Washington, D.C., Gatra.com - Pada bulan September 2019, terungkap bahwa produk bedak bayi dari perusahaan Johnson & Johnson mengandung asbes. Lalu, Selasa kemarin (29/10), J&J mengumumkan, hasil laboratorium lain tidak menemukan asbes dalam sampel dari botol yang diuji oleh Food and Drug Administration (FDA) AS.
Direktur laboratorium AMA Analytical Services Inc, Andreas Saldivar yang telah melayani J&J sebagai klien mereka sejak tahun 2017 memberikan pembelaan.
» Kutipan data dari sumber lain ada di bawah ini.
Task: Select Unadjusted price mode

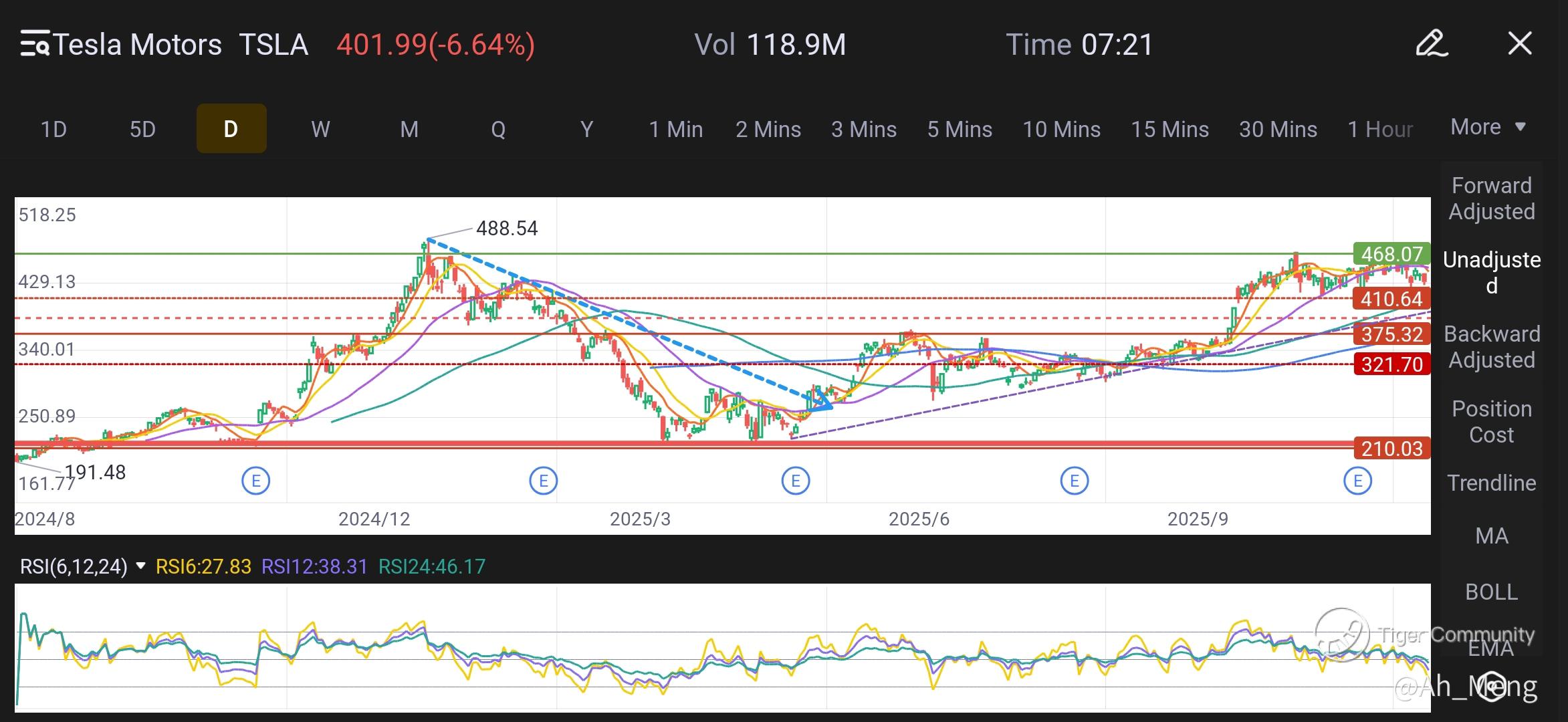Action: (1491, 272)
Pada pembelaannya di tahun 2018, Saldivar bersaksi, bahwa pengujian yang dilakukan pada 2010 untuk FDA tidak menunjukkan bukti asbes di dalam bedak bayi milik J&J, demikian dikutip dari Reuters.
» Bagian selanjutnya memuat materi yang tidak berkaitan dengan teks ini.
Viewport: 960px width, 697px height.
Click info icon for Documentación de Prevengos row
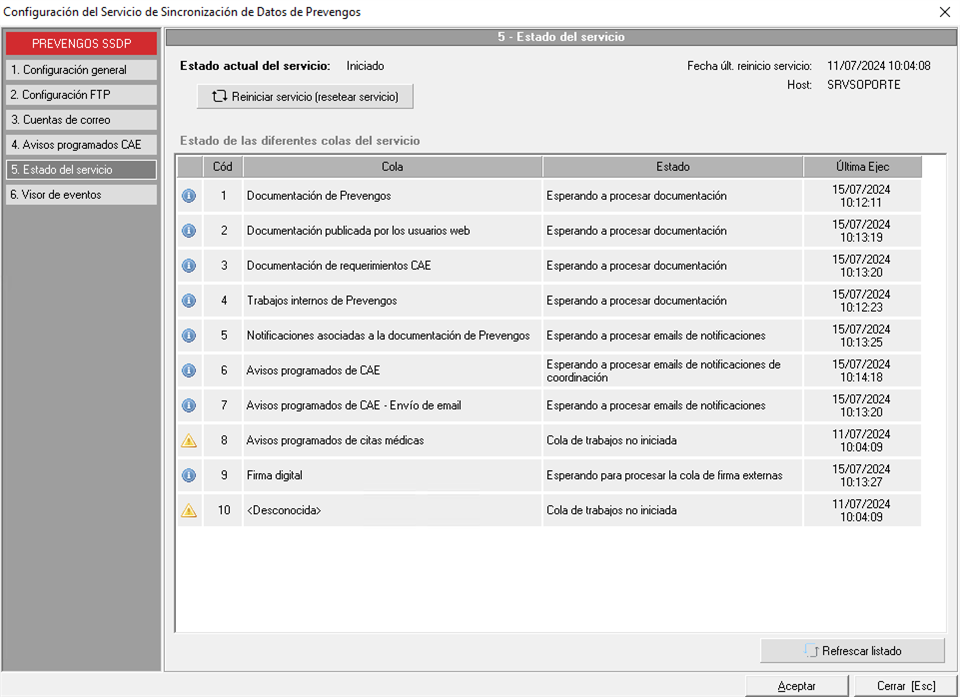189,196
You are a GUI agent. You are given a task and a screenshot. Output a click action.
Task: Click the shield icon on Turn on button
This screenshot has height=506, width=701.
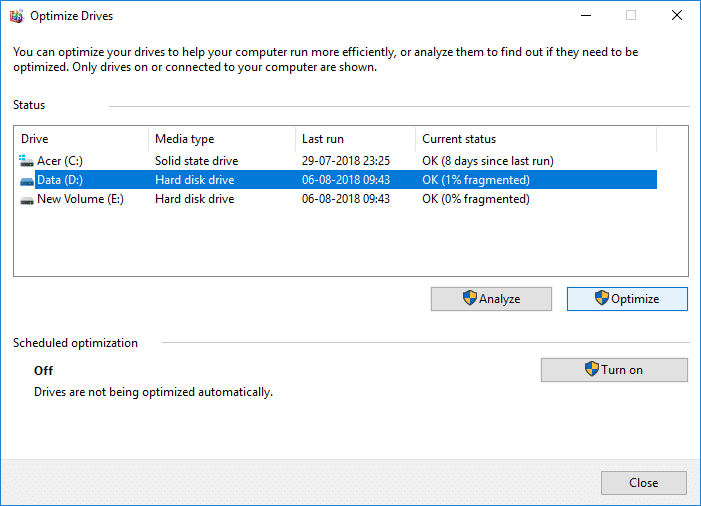592,369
Sementara itu, laboratorium Saldivar mulai menguji produk bedak untuk FDA lagi tahun ini dan dalam pengujian tersebut mereka betul-betul menemukan asbes dalam sampel yang tidak ditandai, yang kemudian diidentifikasi FDA sebagai Johnson's Baby Powder.
"Saya belum pernah mendengar hal seperti ini. Ini adalah berita buruk bagi J&J. Penggugat jelas akan mengatakan direktur lab ini bekerja untuk J&J selama bertahun-tahun dan ternyata sekarang ia menemukan asbes. Sehingga pasti ada asbes di sana," kata seorang profesor hukum Universitas Kentucky yang berspesialisasi dalam tanggung jawab produk, Richard Ausness.
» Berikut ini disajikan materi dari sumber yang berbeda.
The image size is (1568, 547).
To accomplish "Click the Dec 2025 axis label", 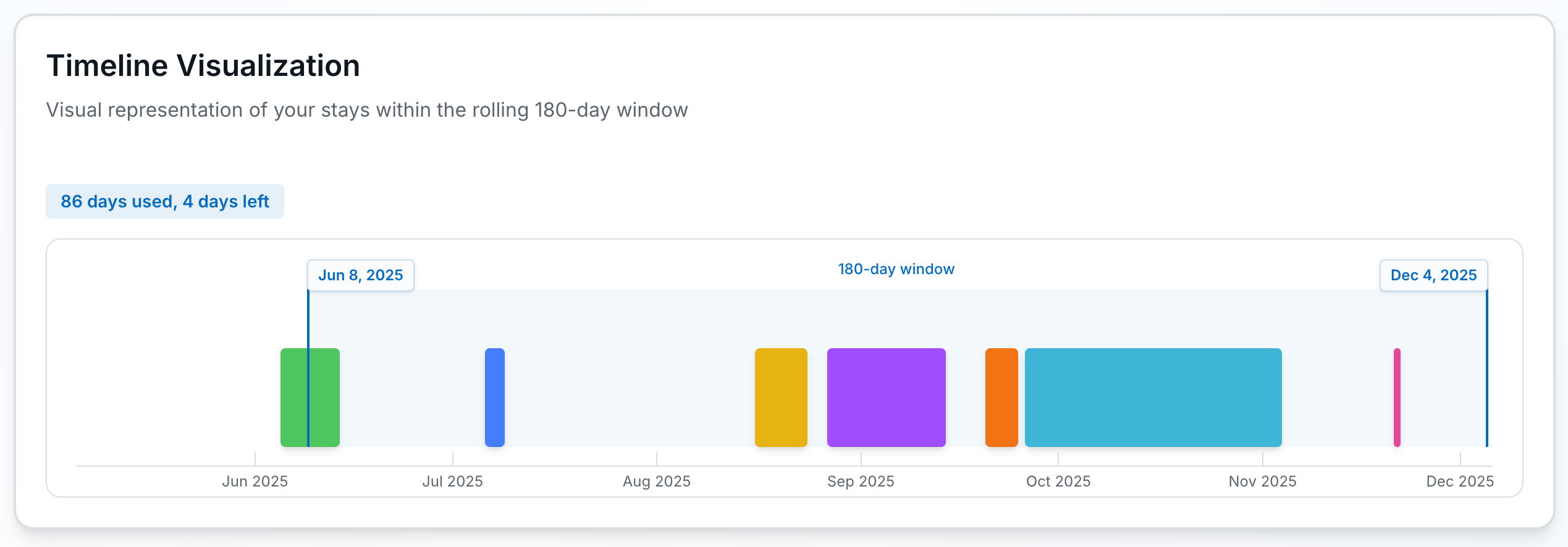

Tantangan J&J sekarang, lanjutnya, adalah untuk mendiskreditkan hasil tes tunggal sebagai kesalahan tanpa merusak reputasi dan rekam jejak saksi ahlinya.
"J&J dapat mencoba membingkainya karena direktur lab ini tidak bisa diandalkan atau tidak kompeten, tetapi hal positif yang salah dapat terjadi dan diperlukan tes tambahan," ujar Ausness.
Perusahaan itu tampaknya melakukan hal itu dengan mengatakan pengujian yang dilakukan oleh laboratorium lain yang dipekerjakan J&J tidak menemukan asbes dalam botol bedak bayi yang sama yang diuji oleh Saldivar untuk FDA, atau dalam banyak bedak bayi yang ditarik kembali sebagai hasil penemuan Saldivar.